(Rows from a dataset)
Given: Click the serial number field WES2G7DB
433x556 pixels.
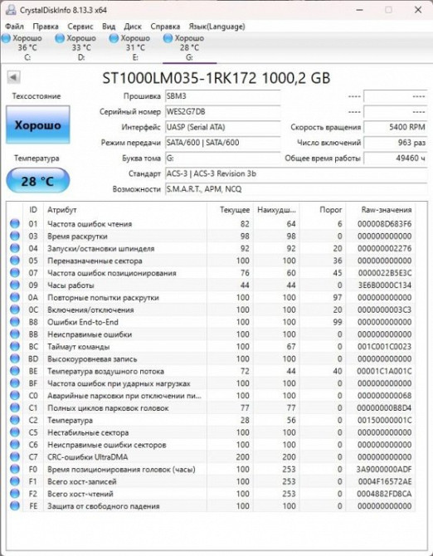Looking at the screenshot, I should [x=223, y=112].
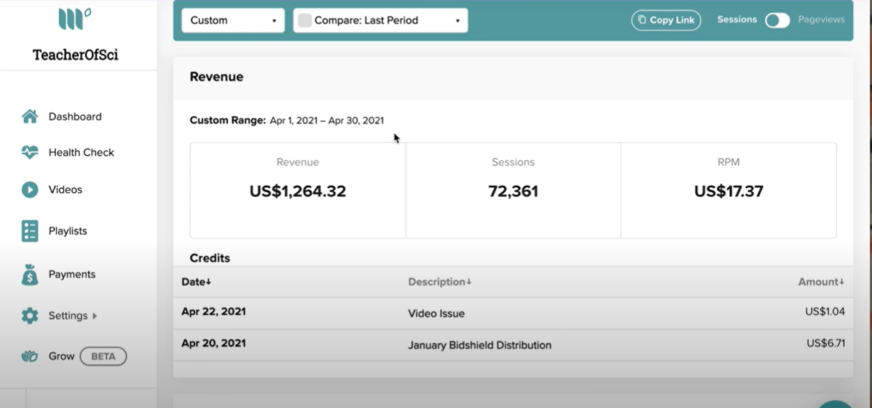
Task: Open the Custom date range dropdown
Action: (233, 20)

> [Given problem] Reproduce every row above verbatim, but leave the pictures out of your answer.

> [Expected answer]
Given: Click the serial number field WES2G7DB
433x556 pixels.
Looking at the screenshot, I should [x=223, y=112].
Task: Open the Custom date range dropdown
Action: (233, 20)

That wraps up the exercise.